Martin Luther and Hate Speech

“Always preach in such a way
that if the people do not come to hate their sin,
they will instead hate you.”

This quote is attributed to Martin Luther giving advice to Philip Melanchthon.

How does it strike you? I imagine many would think it’s a bit harsh. Certainly Joel Osteen wouldn’t buy it. Speaking of which, I saw Osteen on tv accidentally yesterday affirming that faith in God is just as much faith in yourself that you can overcome.

Yeesh. Has the guy ever read the Book? And by “the Book” I don’t mean Osteen’s book but God’s Book.

Anyway, should a pastor be preaching to bring about hate? Isn’t the whole point love?

The whole point is love, part of which means pointing out sin and danger. Humble people respond to warnings; proud people hate the messenger.

To be honest, I don’t think it’s possible to preach God’s Word without being hated, His Words seem to have that effect. It took me a while to figure that one out and it still surprises me from time to time. But “marvel not when the world hates you.”

Today we marvel that we should preach such words that create hate. Oh, how far we’ve come.

2 thoughts on “Martin Luther and Hate Speech”

  1. Because of the large, popular churches that are named after the reformers, we tend to forget how hated they actually were. To take your stand for truth in those days meant to put your earthly life in danger.

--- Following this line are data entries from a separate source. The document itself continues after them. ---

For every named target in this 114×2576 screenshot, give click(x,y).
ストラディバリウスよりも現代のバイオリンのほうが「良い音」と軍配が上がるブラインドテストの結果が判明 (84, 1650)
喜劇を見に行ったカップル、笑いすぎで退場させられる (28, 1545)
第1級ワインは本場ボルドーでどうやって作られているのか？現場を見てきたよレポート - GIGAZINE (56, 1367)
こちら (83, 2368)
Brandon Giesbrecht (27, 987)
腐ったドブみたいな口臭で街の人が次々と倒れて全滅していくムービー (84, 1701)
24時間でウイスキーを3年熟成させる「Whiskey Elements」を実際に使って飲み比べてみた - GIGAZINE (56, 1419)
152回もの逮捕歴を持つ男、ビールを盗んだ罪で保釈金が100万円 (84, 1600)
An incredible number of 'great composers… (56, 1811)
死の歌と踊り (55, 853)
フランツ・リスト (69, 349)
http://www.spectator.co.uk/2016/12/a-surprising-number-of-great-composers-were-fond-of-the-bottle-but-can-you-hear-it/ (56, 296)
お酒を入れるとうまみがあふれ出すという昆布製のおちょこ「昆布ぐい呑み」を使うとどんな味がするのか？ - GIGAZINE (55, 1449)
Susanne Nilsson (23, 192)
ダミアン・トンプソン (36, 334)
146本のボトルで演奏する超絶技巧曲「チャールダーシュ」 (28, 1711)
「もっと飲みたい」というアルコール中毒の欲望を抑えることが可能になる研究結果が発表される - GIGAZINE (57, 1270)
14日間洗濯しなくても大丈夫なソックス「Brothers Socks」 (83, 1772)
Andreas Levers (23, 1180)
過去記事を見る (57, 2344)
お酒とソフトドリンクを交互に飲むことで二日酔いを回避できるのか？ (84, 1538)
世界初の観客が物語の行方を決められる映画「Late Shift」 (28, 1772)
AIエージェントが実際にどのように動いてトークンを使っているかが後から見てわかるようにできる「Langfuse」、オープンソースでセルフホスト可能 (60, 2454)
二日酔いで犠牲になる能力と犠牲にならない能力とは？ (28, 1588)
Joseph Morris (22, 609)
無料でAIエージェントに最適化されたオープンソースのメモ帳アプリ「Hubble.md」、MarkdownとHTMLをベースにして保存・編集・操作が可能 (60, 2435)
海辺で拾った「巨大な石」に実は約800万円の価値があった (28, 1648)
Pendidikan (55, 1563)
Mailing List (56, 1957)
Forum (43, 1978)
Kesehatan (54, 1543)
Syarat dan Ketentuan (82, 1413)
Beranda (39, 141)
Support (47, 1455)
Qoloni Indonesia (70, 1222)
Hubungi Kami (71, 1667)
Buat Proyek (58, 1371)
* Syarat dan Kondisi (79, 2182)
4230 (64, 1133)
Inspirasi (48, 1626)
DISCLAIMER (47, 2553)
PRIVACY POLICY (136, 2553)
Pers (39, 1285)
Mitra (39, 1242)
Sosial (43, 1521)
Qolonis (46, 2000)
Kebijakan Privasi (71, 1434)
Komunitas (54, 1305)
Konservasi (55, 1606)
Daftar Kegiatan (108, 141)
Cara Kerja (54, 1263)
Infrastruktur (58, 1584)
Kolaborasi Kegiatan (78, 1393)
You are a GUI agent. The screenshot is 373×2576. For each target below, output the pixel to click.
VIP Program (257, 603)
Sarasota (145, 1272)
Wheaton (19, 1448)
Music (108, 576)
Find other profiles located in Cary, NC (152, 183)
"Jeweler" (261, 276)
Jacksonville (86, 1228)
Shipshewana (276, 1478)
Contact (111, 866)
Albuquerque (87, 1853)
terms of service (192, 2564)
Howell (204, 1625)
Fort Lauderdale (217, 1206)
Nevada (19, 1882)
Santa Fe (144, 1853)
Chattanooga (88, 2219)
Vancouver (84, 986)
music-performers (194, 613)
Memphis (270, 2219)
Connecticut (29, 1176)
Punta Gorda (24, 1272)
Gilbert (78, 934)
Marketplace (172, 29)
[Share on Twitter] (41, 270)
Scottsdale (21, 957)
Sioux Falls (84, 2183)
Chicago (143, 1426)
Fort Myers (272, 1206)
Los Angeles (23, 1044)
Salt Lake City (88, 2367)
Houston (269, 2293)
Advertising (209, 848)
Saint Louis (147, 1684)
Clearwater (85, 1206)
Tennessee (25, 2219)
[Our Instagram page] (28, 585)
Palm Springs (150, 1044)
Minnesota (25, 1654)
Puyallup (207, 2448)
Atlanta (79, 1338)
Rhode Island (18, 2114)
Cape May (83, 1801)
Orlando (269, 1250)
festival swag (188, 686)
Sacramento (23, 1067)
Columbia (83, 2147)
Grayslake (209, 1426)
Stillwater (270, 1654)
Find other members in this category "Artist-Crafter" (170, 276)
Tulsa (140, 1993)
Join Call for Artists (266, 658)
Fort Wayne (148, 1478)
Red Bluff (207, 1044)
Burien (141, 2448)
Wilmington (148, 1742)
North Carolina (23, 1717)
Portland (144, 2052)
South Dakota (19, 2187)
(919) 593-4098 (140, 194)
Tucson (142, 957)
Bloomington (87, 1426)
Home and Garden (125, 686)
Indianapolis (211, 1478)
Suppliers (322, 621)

    I was recently considering Luther’s hymn, “A Mighty Fortress.” It’s a real war song. Every phrase in that song was a “red rag at the bull,” in dealing with the issues of that day…we just can’t appreciate it today because the circumstances are different:

    In verse 1 he sets up God as their defender and more than a match for Satan’s power (which was being exercised through the Catholic church and the state to destroy them).

    In verse 2 he makes it clear that Jesus is on their side (and therefore not on the side of the Catholics).

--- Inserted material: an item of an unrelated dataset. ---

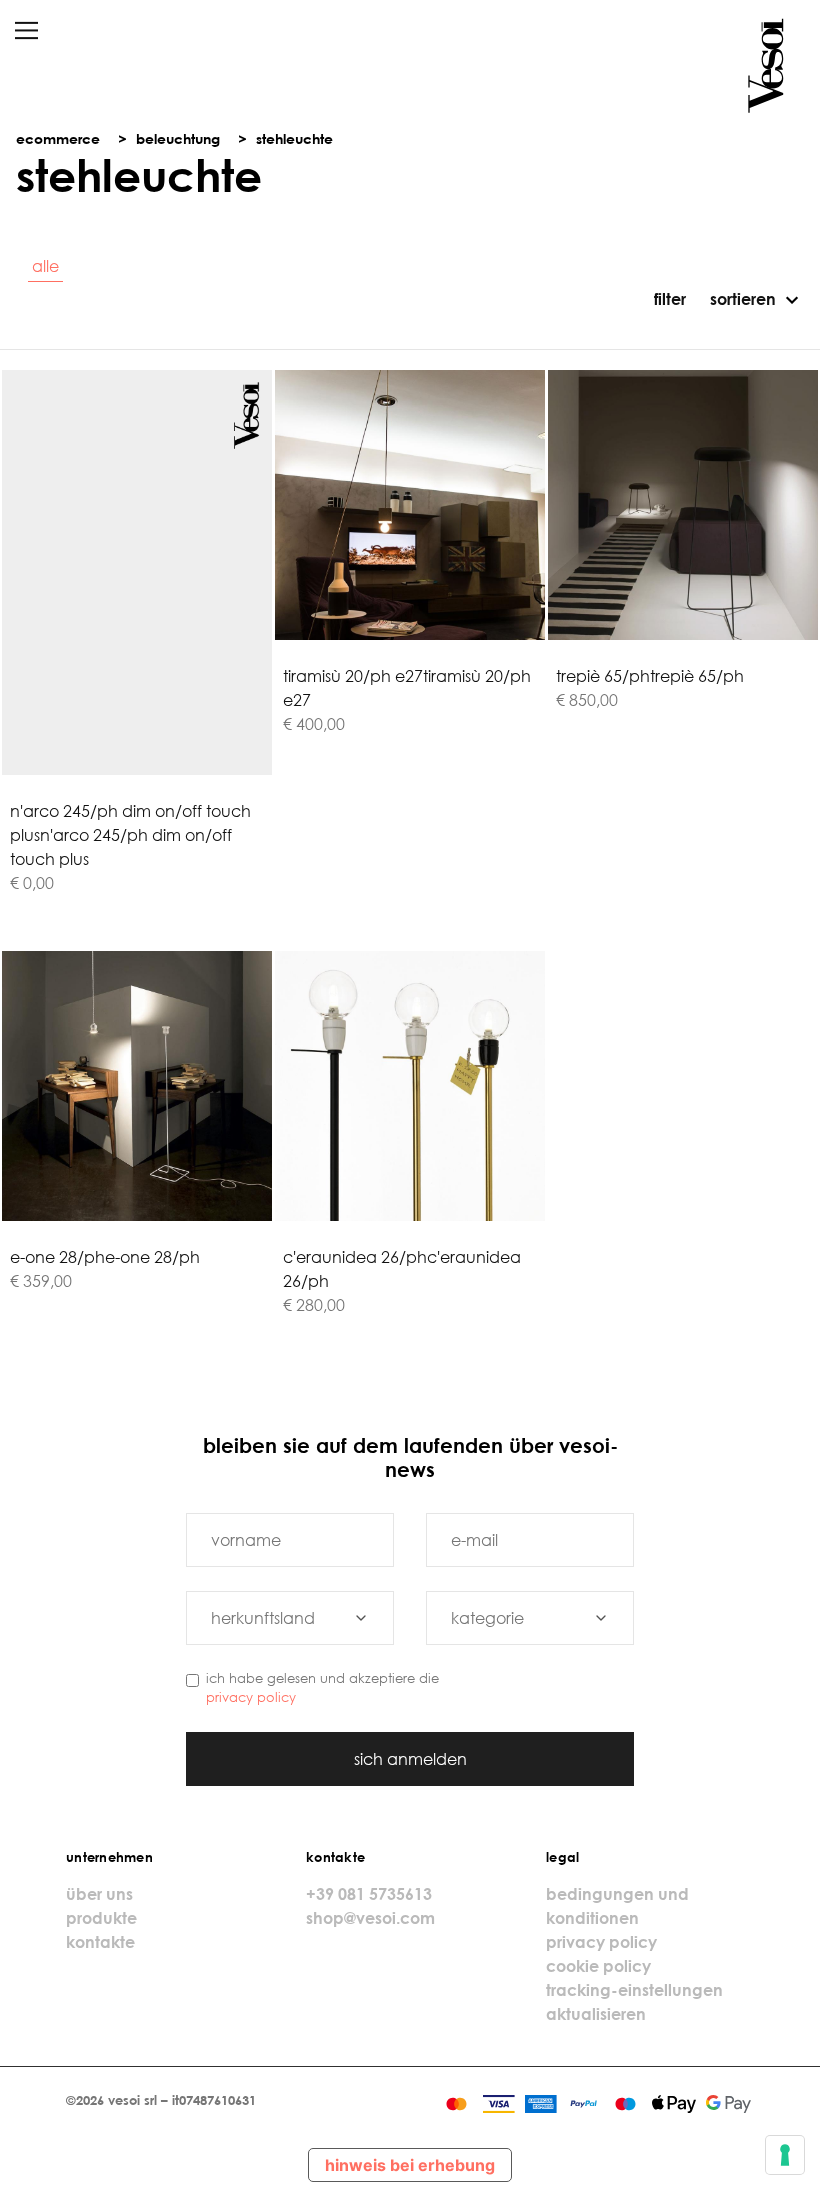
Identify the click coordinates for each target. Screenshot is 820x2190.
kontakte (100, 1942)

    In verse 3 he proclaims that the truth of God is on their side (the Protestants) and that all the devils (ie. persecuting Catholics and statesmen) were not able to overthrow one single word of God.

    And finally in verse 4 he states that “we” (Protestants) have the Spirit and the gifts, and gives “no thanks” to the earthly powers who opposed the translation and distribution of the Bible.

    Whew! We are so tame in our day…no wonder God can’t use us much.